## Material for this exercise
——

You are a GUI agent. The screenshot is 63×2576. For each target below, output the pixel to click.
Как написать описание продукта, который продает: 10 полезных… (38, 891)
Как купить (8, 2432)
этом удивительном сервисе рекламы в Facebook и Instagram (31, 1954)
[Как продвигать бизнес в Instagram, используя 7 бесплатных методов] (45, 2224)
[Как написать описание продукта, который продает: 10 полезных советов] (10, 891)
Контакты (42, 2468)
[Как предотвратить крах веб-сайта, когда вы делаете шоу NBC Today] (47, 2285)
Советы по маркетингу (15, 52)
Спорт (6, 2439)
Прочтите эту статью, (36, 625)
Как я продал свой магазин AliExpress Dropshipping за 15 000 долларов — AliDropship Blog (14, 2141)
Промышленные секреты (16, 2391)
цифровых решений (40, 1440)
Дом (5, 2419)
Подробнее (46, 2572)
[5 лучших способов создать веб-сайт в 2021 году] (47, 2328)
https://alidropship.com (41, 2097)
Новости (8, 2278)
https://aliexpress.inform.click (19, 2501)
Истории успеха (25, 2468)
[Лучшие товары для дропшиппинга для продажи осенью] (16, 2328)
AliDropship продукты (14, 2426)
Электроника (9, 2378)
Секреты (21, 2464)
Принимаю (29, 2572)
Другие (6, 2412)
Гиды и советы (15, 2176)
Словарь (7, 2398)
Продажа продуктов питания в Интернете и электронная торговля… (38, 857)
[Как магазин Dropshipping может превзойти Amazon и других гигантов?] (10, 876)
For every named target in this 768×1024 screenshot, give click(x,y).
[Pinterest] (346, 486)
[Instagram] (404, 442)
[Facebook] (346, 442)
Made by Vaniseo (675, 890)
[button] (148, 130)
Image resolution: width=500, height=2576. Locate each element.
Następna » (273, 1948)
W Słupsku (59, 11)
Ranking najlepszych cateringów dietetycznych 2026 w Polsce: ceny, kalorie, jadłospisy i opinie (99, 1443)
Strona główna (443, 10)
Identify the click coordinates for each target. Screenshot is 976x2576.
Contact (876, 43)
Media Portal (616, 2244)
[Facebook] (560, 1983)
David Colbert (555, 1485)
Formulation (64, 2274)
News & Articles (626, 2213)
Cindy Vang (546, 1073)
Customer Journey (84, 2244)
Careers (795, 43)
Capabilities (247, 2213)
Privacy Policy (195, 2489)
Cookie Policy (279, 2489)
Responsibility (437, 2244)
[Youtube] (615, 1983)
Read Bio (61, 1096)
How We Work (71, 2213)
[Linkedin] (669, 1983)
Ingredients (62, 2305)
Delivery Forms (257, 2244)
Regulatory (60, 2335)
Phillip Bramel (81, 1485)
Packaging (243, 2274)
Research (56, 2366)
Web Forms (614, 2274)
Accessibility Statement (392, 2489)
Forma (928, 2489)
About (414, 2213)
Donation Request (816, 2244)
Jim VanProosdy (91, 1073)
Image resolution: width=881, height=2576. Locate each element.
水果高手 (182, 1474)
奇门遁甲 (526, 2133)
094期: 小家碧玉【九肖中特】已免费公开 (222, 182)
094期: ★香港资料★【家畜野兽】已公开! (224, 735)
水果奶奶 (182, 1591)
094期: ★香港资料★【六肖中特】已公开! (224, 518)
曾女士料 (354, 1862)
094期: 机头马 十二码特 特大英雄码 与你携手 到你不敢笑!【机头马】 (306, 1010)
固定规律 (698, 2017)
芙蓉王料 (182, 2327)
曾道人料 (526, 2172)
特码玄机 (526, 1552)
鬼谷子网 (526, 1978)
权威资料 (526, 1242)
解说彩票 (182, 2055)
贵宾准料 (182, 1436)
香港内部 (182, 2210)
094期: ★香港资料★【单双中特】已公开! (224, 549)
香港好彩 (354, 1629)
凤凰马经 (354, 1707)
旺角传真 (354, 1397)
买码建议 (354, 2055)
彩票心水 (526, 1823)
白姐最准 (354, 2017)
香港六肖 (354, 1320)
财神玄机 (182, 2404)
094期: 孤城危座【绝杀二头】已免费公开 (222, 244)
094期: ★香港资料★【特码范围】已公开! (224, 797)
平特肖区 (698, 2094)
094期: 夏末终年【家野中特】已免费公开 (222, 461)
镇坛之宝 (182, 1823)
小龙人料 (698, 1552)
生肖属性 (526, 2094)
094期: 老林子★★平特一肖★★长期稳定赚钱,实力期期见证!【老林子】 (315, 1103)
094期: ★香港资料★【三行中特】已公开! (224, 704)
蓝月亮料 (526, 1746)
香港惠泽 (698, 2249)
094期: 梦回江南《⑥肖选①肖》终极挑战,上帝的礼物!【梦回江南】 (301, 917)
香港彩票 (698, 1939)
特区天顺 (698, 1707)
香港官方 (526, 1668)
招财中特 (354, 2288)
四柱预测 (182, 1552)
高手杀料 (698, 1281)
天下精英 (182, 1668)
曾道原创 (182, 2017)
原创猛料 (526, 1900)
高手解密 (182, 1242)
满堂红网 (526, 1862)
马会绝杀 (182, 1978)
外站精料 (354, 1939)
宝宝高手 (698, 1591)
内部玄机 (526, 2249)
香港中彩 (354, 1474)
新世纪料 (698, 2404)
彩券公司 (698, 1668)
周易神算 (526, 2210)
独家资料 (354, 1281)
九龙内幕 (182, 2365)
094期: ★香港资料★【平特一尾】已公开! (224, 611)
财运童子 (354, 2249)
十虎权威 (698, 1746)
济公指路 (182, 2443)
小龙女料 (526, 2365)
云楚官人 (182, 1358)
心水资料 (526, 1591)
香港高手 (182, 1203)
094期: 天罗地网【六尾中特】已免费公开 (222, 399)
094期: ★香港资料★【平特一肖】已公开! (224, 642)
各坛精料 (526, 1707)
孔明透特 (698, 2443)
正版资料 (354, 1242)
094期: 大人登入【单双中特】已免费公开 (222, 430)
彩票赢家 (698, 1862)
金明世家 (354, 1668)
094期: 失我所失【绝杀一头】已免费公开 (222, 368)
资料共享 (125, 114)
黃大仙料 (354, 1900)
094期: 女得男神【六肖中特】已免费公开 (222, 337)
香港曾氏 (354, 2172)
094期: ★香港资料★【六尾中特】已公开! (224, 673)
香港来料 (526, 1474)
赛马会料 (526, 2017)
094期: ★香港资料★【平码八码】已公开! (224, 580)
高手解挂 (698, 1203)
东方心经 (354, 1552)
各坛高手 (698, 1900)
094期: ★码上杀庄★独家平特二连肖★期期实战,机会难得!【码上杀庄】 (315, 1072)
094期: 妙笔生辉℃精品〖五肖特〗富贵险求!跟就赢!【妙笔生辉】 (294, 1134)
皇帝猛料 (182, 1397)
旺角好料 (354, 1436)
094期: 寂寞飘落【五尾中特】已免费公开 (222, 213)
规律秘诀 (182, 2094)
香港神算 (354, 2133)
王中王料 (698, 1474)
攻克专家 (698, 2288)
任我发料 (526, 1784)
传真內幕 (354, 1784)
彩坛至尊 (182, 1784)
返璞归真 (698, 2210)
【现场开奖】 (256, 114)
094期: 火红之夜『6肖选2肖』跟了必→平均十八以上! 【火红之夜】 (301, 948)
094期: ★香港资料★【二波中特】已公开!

——

## Task prompt
In the listing above, the line with "任我发料 (526, 1784)" and every line after it must be set down word for word, and no other line.

## Reply to the task
任我发料 (526, 1784)
传真內幕 (354, 1784)
彩坛至尊 (182, 1784)
返璞归真 (698, 2210)
【现场开奖】 (256, 114)
094期: 火红之夜『6肖选2肖』跟了必→平均十八以上! 【火红之夜】 (301, 948)
094期: ★香港资料★【二波中特】已公开!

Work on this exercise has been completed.